Voll Lob des Du und Mein.
Zur ersten Glockenhelle hat der Kuss und seine Erben
mich dreimal schon verraten.
Sie sind vom Sprung ganz unbedarft,
den du in mein Dasein hüpftest,
vom jungen Lachen auch.
Am Nachbartisch ein Wüstling dumm den Hof bereitet
einer jungen Dame, seine Räder mit Entzücken schlägt.
Brambassierender Narziss.
Da dachte ich, gelänge es mit Liebeswerben dein Angesicht zu hellen,
so wärs genug getan, sein Maul zu stillen.
Doch Jene überdauern. Es fehlen ihnen Worte, die sie zu Menschen machen.
Das ist die Welt, die mich gesittet macht im Tadel.
Ich kann nicht klagen.
Das ist die Welt, die Jugend aus mir drischt,
die stiefelweiten Abdruck hinterlässt im Antlitz
von Verstand und Güte.
Was ist dein Blick hingegen, räkelndes Locken?
Ob es wohl hinter ihm ein großes Sehnen bietet?
Das Sirren anderer Versprechen?
Ob's nur Verriss der Unanständigkeit des Weißbarts ist,
dem Narr in bündgen Hosen, mit dem Pfauenorden des Gewinns?

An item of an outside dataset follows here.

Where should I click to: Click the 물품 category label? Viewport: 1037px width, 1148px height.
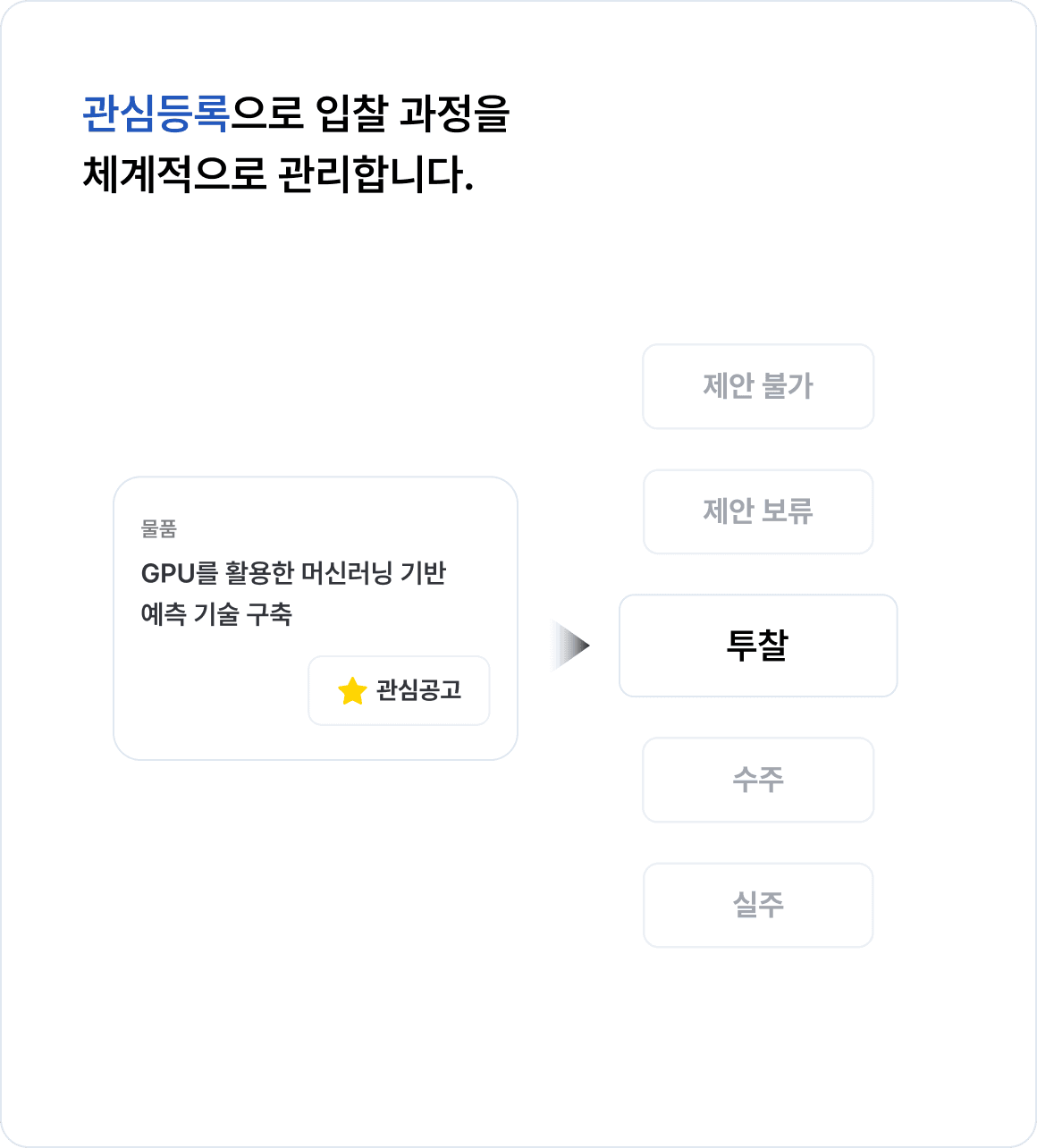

Der Wüstling zerrt die Röte aus dem Gesicht der Braut.
Er altert sie.
Hingegen.
Bleibe so jung wie das Gestern dem Heute
und rümpfe die Nase über die Glut und den Rauch.
Tu nicht gut.
Und tu mir gut dabei,
bring Rosmarin mir,
Thymian und Wein.
(Copyright Achim Spengler)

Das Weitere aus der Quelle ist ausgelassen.